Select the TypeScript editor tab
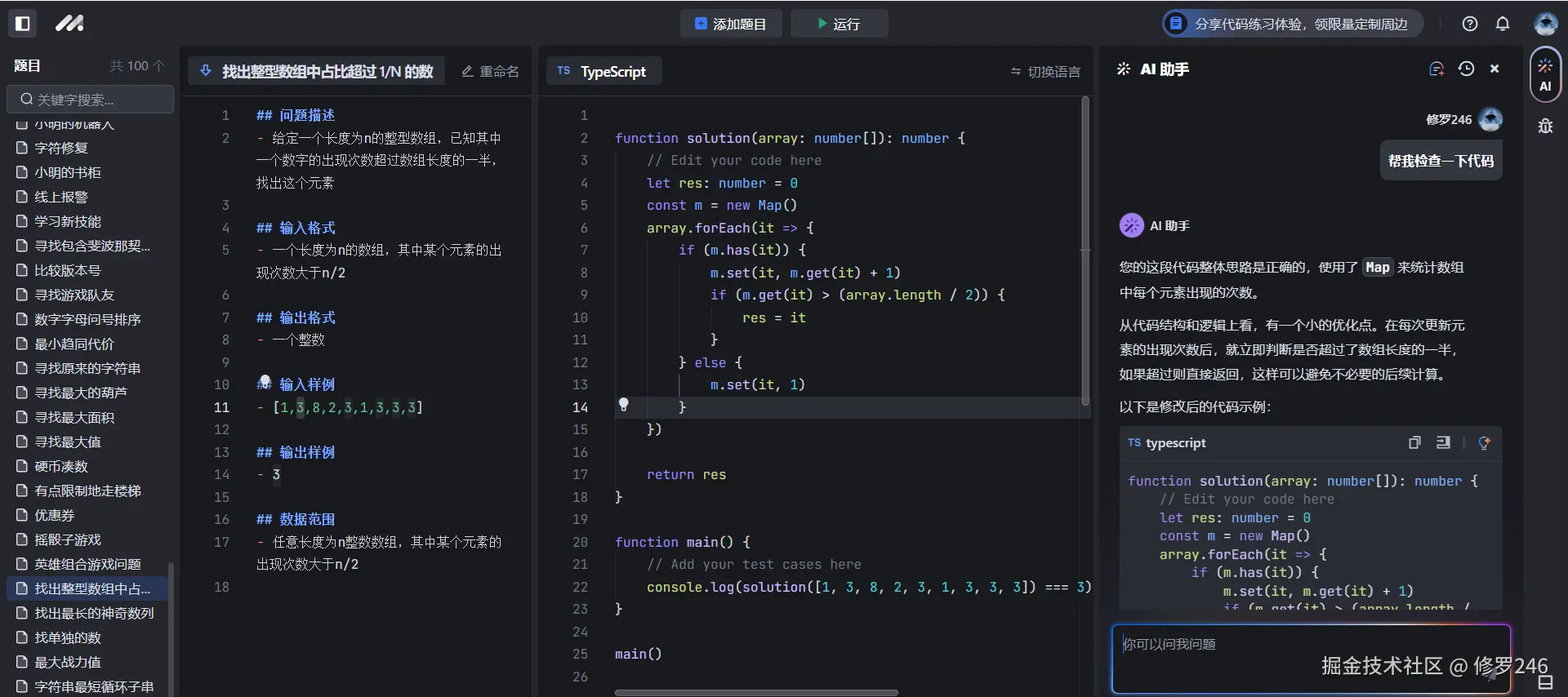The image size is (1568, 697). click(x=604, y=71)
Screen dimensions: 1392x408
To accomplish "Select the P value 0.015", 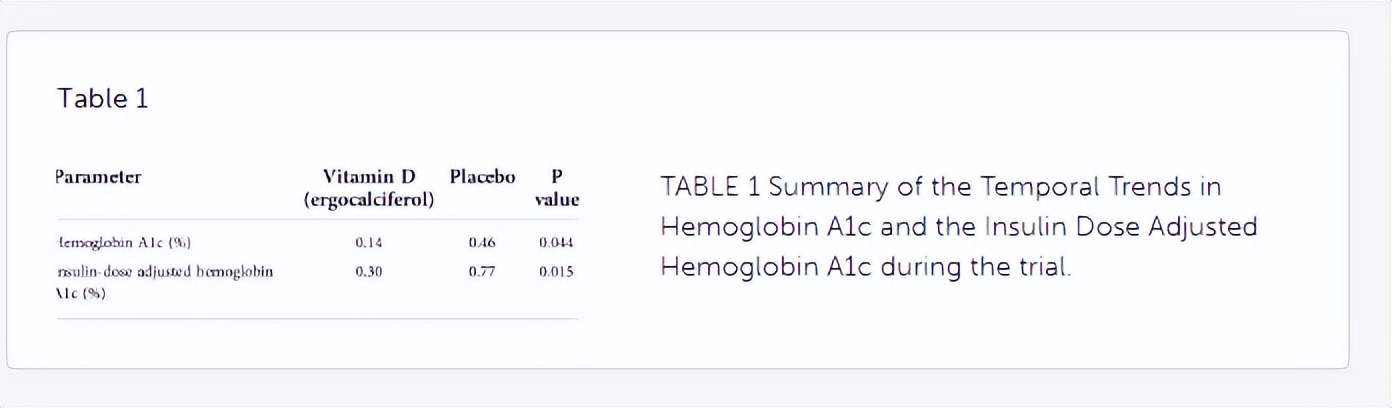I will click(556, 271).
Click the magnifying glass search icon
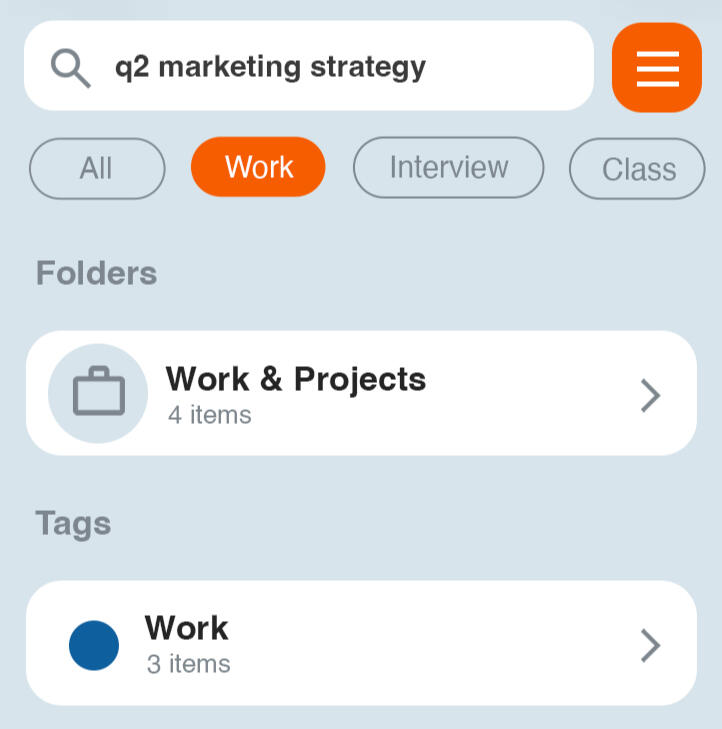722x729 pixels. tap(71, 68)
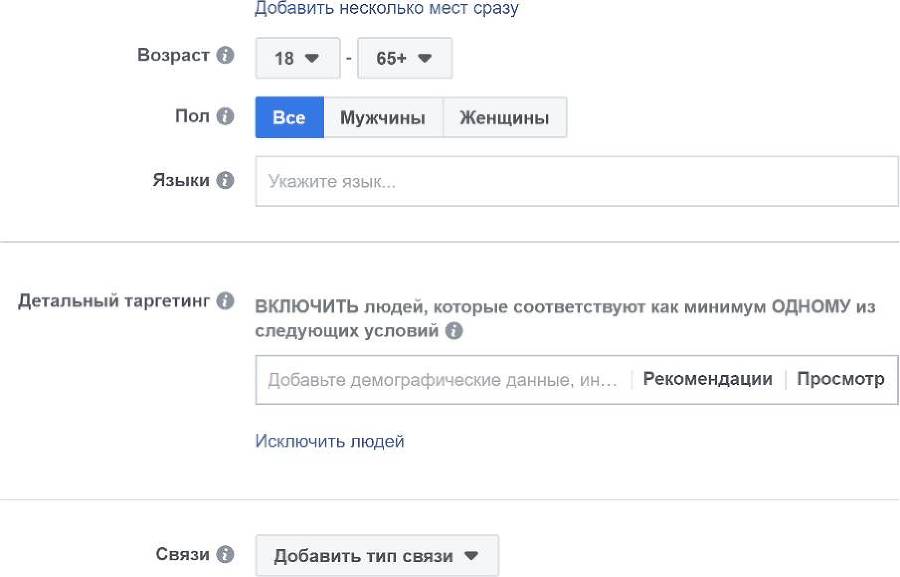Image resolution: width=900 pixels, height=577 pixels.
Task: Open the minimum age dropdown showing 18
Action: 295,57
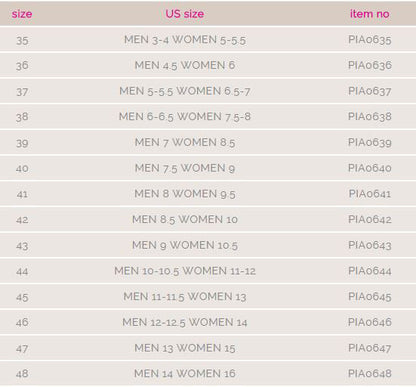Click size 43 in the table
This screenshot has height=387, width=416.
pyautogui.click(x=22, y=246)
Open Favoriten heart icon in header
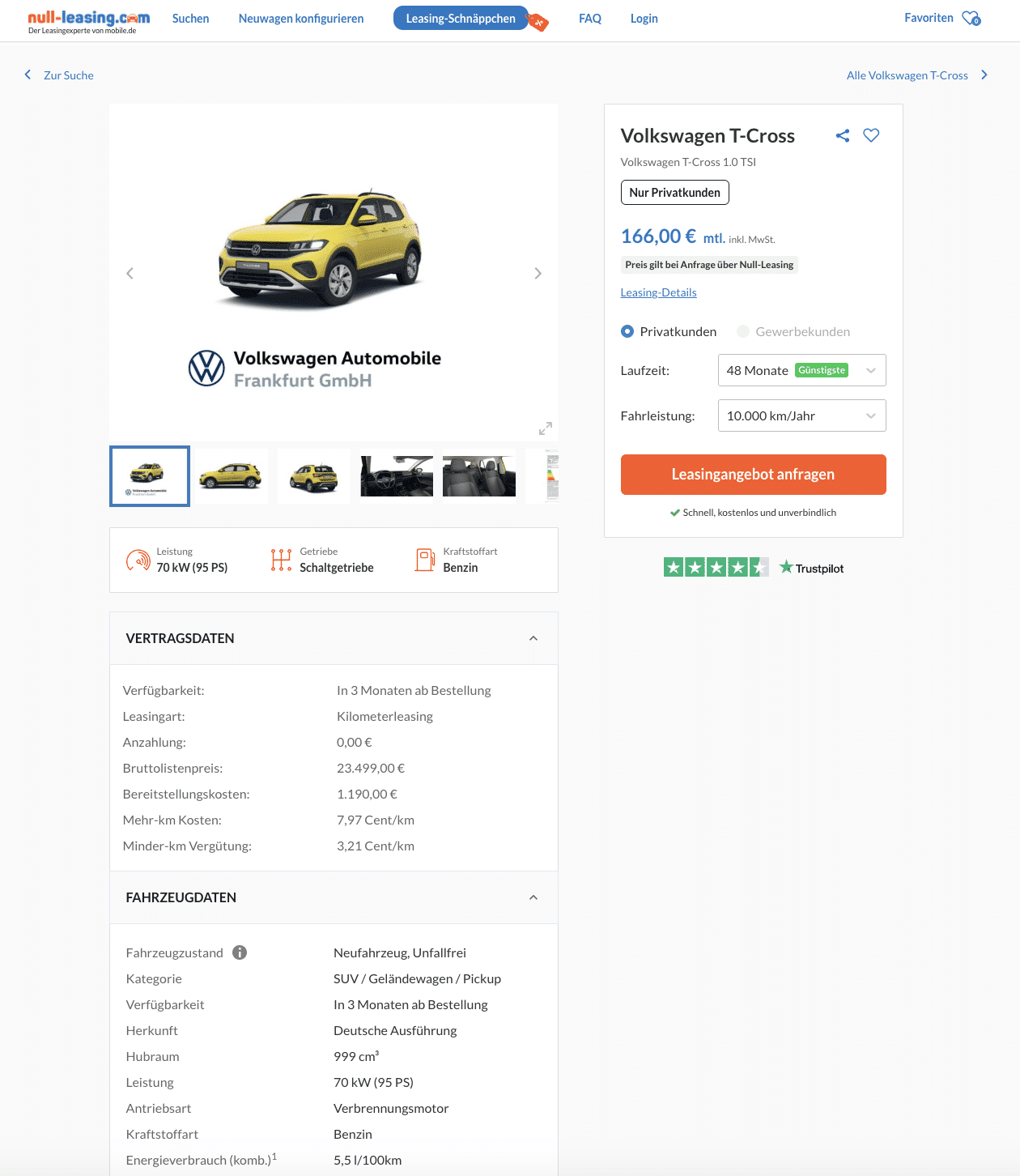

AIM OF THE EXERCISE: Take the lines from the one holding "Click the magnifying glass search icon" through the last line of the data above and copy them exactly, both ends included, omitting all pictures.

REPLY:
Click the magnifying glass search icon
722x729 pixels. tap(71, 68)
Image resolution: width=900 pixels, height=577 pixels.
Task: Open the minimum age dropdown showing 18
Action: 295,57
Click size 43 in the table
This screenshot has height=387, width=416.
pyautogui.click(x=22, y=246)
Open Favoriten heart icon in header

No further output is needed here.